> ИСХОДНЫЙ ТЕКСТ:
Эти две памяти постоянно конкурируют друг с другом в последующие десятилетия, особенно в 60-80-е. С одной стороны, власть всячески стремилась инструментализировать память о войне (в 56-ом и в 68-ом это проявилось очень наглядно - мы «их», венгров, чехов освободили, а они неблагодарные… ) Но в те же годы память о войне едва ли не главный источник десталинизации и критики - даже в подцензурных условиях. А 9-ое мая становится и официальный праздником( в 1965-ом), и продолжает оставаться реальным днем памяти о всенародной трагедии.

И опыт нашего конкурса свидетельствует о том, что в представлении многих школьников Отечественная война - нечто абстрактно-застывшее, лишенное какой бы то ни было, пусть даже мифологизированной, живой памяти, набор клише из брежневской эпохи, заученных формул, вроде: великих подвиг советского народа, никто не забыт и ничто не забыто, у войны не женское лицо, день победы - это радость со слезами на глазах , и т.д.), которые немедленно возникают в их текстах, посвященных войне, как при введении ключевого слова в компьютерном поиске.

В этом смысле наши дети - жертвы этой выхолощенной и лишенной всякого человеческого содержания казенной «памяти». Они бесконечно воспроизводят ее язык, потому что этим языком говорят о войне их учителя, им написаны учебники, это тот язык, который они привыкли слышать от «профессиональных» ветеранов..

Конечно, иногда наши авторы сами чувствуют, что этот язык ни в коей мере не передает реального исторического опыта.

> ПИСЬМЕННОЕ ЗАДАНИЕ 1:
Подсчитайте строки записей ниже, в которых встречается строка «profile», учитывая регистр букв. В ответе дайте только число.

> СОХРАНЁННЫЕ ЗАПИСИ:
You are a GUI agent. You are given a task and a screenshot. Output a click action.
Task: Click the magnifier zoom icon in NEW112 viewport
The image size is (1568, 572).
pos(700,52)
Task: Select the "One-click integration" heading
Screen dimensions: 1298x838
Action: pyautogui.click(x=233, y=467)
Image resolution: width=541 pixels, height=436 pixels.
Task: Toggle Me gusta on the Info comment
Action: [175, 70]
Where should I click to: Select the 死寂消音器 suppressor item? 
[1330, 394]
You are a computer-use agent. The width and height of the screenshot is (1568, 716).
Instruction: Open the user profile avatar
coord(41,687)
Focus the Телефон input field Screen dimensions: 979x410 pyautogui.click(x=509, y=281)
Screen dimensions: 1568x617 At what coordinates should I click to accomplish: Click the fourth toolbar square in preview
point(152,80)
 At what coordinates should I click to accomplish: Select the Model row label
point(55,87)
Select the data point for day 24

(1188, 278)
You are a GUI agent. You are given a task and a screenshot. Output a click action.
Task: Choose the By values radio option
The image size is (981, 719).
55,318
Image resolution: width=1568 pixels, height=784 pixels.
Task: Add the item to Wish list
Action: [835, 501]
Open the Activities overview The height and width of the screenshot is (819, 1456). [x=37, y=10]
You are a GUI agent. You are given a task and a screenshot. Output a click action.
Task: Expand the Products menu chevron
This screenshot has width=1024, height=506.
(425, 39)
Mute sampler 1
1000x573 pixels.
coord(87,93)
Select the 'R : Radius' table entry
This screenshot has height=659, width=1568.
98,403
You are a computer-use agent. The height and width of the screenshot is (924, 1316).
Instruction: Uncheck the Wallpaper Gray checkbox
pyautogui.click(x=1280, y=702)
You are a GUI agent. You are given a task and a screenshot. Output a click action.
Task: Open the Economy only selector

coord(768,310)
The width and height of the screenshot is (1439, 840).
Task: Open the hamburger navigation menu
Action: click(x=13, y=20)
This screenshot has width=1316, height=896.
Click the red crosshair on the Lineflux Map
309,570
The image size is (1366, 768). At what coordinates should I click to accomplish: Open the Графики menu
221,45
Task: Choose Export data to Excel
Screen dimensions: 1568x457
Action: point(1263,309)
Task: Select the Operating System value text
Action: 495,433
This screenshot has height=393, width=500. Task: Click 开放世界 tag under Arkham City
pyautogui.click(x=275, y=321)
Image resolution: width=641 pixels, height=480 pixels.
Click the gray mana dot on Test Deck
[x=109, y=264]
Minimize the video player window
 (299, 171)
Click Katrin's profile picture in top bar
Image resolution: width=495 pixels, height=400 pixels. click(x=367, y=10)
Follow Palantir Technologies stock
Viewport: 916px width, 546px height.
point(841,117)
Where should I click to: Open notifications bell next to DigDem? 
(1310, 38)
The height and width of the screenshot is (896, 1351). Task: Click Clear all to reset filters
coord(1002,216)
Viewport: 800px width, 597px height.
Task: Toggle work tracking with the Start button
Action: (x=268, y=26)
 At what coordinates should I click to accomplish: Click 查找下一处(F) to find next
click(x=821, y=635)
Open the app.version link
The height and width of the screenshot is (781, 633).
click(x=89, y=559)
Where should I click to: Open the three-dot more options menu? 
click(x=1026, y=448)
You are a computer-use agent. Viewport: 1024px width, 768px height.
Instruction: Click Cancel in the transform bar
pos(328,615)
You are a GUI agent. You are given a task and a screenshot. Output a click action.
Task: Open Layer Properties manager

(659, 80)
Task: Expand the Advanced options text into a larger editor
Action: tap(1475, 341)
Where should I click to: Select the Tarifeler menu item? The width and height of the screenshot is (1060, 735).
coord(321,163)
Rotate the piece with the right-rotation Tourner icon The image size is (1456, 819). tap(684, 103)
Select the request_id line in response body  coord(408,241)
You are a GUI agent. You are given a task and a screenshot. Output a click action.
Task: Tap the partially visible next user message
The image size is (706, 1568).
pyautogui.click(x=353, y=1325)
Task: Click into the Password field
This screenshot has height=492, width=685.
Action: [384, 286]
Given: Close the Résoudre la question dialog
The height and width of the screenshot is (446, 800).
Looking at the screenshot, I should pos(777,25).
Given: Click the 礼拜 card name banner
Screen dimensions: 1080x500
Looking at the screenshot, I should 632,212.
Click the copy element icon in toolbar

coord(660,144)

> ПИСЬМЕННОЕ ЗАДАНИЕ 2:
Перепечатайте целиком текст о памяти о войне, приведённый выше, без каких-либо изменений.

> РЕЗУЛЬТАТ 1:
2

> РЕЗУЛЬТАТ 2:
Эти две памяти постоянно конкурируют друг с другом в последующие десятилетия, особенно в 60-80-е. С одной стороны, власть всячески стремилась инструментализировать память о войне (в 56-ом и в 68-ом это проявилось очень наглядно - мы «их», венгров, чехов освободили, а они неблагодарные… ) Но в те же годы память о войне едва ли не главный источник десталинизации и критики - даже в подцензурных условиях. А 9-ое мая становится и официальный праздником( в 1965-ом), и продолжает оставаться реальным днем памяти о всенародной трагедии.

И опыт нашего конкурса свидетельствует о том, что в представлении многих школьников Отечественная война - нечто абстрактно-застывшее, лишенное какой бы то ни было, пусть даже мифологизированной, живой памяти, набор клише из брежневской эпохи, заученных формул, вроде: великих подвиг советского народа, никто не забыт и ничто не забыто, у войны не женское лицо, день победы - это радость со слезами на глазах , и т.д.), которые немедленно возникают в их текстах, посвященных войне, как при введении ключевого слова в компьютерном поиске.

В этом смысле наши дети - жертвы этой выхолощенной и лишенной всякого человеческого содержания казенной «памяти». Они бесконечно воспроизводят ее язык, потому что этим языком говорят о войне их учителя, им написаны учебники, это тот язык, который они привыкли слышать от «профессиональных» ветеранов..

Конечно, иногда наши авторы сами чувствуют, что этот язык ни в коей мере не передает реального исторического опыта.